I have been to Mount Sinai. I stood on top of it where Moshe received the Torah and where G-d revealed Himself to Am Yisrael. G-d did not appear to them in any shape or form, merely in a spectacular scene in the configuration of sounds, lights, torches and the reverberation of the Shofar. "וְכָל הָעָם רֹאִים אֶת הַקּוֹלֹת וְאֶת הַלַּפִּידִם וְאֵת קוֹל הַשֹּׁפָר וְאֶת הָהָר עָשֵׁן וַיַּרְא הָעָם וַיָּנֻעוּ וַיַּעַמְדוּ מֵרָחֹק" (Exodus, 20; 14).  This dazzling audio visual spectacle must have had a profound effect on those witnessing it for according to the Hebrew quote above, they “saw” the sounds. The root Re’eh, Reish Alef, Hey  ר,א,ה  also appears in the Tanach in the context  of “understand.” They internalized the divine message and acknowledged it by pledging, “Na’aseh Ve’nishma.” We shall do and we shall hear.

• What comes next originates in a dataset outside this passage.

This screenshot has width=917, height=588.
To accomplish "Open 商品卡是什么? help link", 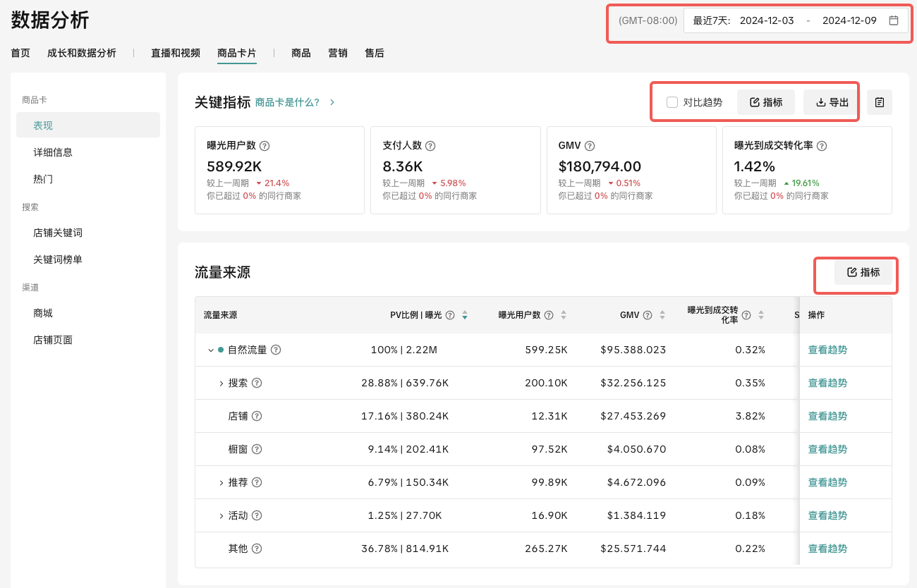I will coord(288,102).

What a sight, what an emotional upheaval it must have been for those present. When I stood on top of that mountain and looked down at the valley underneath where all of Am Yisrael was gathered, I closed my eyes for a brief moment. I was one of them. I could feel the surge of their emotions, the quivering of the foundations of their being, their joy, their ecstasy and the reflection of awe in their eyes. I could feel the words and the sounds that they witnessed as they were being etched on the walls of their essence, an imprint that has been passed on to us, their descendants.
Standing there, I felt proud, very proud, for yet another reason.

The exact number of those that came out of Egypt is not clear. We do know, however, that there were at least 600,000 men among them. So one can safely surmise that there were at least 600,000 witnesses to what I described above, witnesses to their covenant with the G-d of Avraham, Yaakov and Yitzchak.

 Now, what other religion, especially among the monotheistic ones, can claim such a widespread testament to validate that experience? And we all know that there is credibility and authority in numbers. 

With all due respect to other religions where Divine revelation rendered itself to one individual, I am very glad that to our covenant there were so many witnesses! It certainly sends a strong message out.

And, as a Jew I am honoured to be one of its carriers.